La cancelación trata, primero, de demonizar a todos aquellos que, con el presunto por anticipado o sin él, son declarados adversarios de lo woke, y, a continuación, de denunciar, castigar o marginar a los infractores, medie o no actuación judicial alguna: basta con la mera sospecha, aireada por los medios o por las redes.
Por supuesto, que es execrable cualquier asomo de violencia machista -aunque yo la denominaría violencia doméstica, que es de más alcance y comprende, así, otros muchos casos que no acostumbran a salir en las cabeceras de los telediarios-; si los tribunales han comprobado el delito, debe aplicarse la pena que marquen las leyes, y los presuntos dejan de ser tales para convertirse en reos; pero si, por el contrario, las acusaciones resultan falsas (conozco algún caso), y el buen criterio de la Sala los declara inocentes, no hay por qué añadir un baldón social, ese que puede ir desde la pena de telediario hasta la ostentación de pegatinas, y, en el peor de los casos, a cierto ostracismo social.
En todo caso, la noticia de las pegatinas nos hace evocar hechos vergonzosos de la historia, en que una marca identificaba al acusado o perseguido; y no hace falta remontarse a los sambenitos inquisitoriales, pues, en épocas más recientes, el estigma acusador se ha empleado con asiduidad. Lean, por ejemplo, “La letra escarlata” (1850), de Nathaniel Hawthorne, novela en la que se denuncia que los puritanos de las trece colonias colocaban el signo delator y difamatorio, en ocasiones, a quienes vulneraban las normas sexuales; y no hace falta recordar, en el siglo pasado, las estrellas amarillas con las que el nacional-racismo alemán marcaba a los judíos.
Hoy en día, cualquier ciudadano puede ser marcado con un estigma, al modo de los abyectos símbolos mencionados. Basta con que se pronuncie públicamente o en una tertulia donde intervengan desconocidos con ideas contrarias a la ideología woke, que está casi elevada a la categoría de Pensamiento Oficial.
Los símbolos denigratorios pueden ser puramente verbales, haciendo uso de los tópicos al respecto: ultra (siempre con el añadido de derechista, pues ya sabemos que no existen los de izquierda…), fascista, o el aparentemente inocuo de conservador, pero que adopta toda su fiereza si se contrapone al sacrosanto de progresista; ni siquiera queda atrás el histórico y fantasmal de franquista, ese del que pretenden huir como de la peste los políticos de la Oposición…
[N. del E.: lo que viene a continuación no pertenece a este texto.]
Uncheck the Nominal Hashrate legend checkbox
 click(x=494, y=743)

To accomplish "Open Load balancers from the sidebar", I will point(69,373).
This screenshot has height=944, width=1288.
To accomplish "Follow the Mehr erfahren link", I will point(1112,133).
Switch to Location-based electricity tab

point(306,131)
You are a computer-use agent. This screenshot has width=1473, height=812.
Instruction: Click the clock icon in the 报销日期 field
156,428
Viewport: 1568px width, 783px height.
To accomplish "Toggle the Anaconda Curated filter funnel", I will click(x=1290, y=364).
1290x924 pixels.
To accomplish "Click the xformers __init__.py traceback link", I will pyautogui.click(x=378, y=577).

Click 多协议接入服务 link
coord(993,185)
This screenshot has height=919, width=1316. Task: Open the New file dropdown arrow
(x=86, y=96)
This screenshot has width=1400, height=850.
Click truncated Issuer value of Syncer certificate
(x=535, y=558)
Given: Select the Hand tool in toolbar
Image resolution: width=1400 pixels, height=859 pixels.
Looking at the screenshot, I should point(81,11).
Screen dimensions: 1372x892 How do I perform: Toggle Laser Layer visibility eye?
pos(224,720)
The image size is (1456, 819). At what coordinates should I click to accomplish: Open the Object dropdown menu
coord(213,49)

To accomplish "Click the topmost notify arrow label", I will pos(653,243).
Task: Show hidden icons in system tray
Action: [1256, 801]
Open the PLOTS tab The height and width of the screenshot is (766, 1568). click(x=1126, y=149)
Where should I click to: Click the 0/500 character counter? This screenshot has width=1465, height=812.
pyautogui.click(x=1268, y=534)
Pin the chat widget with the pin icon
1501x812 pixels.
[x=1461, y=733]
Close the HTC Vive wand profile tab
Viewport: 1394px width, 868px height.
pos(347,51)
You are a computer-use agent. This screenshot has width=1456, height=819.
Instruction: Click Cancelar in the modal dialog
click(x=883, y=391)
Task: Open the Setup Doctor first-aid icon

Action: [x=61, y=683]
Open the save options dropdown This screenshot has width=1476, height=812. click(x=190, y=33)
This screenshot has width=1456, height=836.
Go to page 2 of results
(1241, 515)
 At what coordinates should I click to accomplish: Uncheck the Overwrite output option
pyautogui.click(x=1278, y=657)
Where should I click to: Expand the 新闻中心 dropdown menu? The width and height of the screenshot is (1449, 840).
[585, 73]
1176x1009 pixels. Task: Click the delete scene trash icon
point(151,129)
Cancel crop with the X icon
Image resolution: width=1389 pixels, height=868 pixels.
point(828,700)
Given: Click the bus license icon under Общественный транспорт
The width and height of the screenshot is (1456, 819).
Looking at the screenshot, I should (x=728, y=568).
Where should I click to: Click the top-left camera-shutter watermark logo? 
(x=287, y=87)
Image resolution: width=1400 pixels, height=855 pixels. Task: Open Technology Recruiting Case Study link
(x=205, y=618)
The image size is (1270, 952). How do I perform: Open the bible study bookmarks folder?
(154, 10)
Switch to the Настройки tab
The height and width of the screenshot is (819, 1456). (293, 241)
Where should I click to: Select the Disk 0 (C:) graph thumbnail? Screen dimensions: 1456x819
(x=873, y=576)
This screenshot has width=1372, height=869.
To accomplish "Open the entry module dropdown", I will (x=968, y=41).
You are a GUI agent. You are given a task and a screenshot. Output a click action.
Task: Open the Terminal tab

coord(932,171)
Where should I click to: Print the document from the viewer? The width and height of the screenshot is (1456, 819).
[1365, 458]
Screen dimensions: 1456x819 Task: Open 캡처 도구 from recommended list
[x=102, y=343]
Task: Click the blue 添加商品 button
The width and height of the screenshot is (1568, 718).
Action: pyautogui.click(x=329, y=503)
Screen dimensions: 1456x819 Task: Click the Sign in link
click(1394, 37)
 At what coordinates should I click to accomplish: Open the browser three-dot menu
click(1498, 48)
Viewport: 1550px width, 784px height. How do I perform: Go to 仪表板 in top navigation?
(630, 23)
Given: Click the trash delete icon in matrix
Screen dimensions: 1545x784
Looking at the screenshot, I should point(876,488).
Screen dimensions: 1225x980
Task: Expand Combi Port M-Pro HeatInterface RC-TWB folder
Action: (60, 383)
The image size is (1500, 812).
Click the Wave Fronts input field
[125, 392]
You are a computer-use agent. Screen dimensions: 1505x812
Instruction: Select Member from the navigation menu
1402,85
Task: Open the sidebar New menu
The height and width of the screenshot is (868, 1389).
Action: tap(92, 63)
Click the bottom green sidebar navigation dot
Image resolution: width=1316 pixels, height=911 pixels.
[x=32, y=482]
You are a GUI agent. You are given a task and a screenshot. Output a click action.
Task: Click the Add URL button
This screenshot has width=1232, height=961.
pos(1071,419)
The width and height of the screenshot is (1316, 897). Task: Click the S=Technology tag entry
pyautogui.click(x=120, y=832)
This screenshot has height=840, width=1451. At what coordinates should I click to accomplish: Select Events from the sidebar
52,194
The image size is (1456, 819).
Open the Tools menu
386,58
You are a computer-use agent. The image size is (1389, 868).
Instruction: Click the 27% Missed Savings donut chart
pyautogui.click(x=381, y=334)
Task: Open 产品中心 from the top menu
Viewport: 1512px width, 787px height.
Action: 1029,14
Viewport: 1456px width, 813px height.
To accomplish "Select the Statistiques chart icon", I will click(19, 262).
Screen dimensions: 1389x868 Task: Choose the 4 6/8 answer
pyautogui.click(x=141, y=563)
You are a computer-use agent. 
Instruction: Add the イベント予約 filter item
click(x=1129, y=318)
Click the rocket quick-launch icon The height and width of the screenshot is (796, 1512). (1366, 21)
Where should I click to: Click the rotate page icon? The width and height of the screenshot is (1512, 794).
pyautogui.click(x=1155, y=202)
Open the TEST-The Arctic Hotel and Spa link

Si las palabras no bastan, entran en liza las actuaciones y hechos cancelatorios, que pueden resultar demoledores en tanto afectan al pasado, al presente o al futuro del interfecto. Con respecto al pasado, tenemos suficientes muestras de figuras canceladas o descartadas de la historia, de la literatura, del arte o del espectáculo, cuando su currículum no se adapta a la exigencias del actual pensamiento woke; en lo referido al presente, se anulan contratos o se deja de mencionar simplemente en los candeleros de la fama a artistas non gratos por sus opiniones en público; en el futuro, se pueden yugular de raíz prometedoras carreras universitarias o empleos brillantes de quienes no se adaptan a la adulación o son reos de declaraciones políticamente incorrectas en las entrevistas; las Universidades americanas pueden dar fe de estas actuaciones cancelatorias.
Los estigmas de la letra escarlata o de la estrella amarilla están a la orden del día; cada vez más, las esferas de la vida privada y de la libertad de expresión están más mediatizadas y constreñidas.
Propongámonos una terapia, que es cabalmente todo lo contrario al uso generalizado; rompamos el círculo vicioso y empecemos a decir las verdades del barquero, sean o no del agrado del universo woke; se puede empezar, como dijo la periodista Bani Weiss, con un simple “no”: “Si hemos llegado a este punto es por culpa de la cobardía. La forma de salir es con rebeldía. Decid no a la revolución woke”.
Entonces empezaremos -España, Europa y personalmente- a ser nosotros mismos.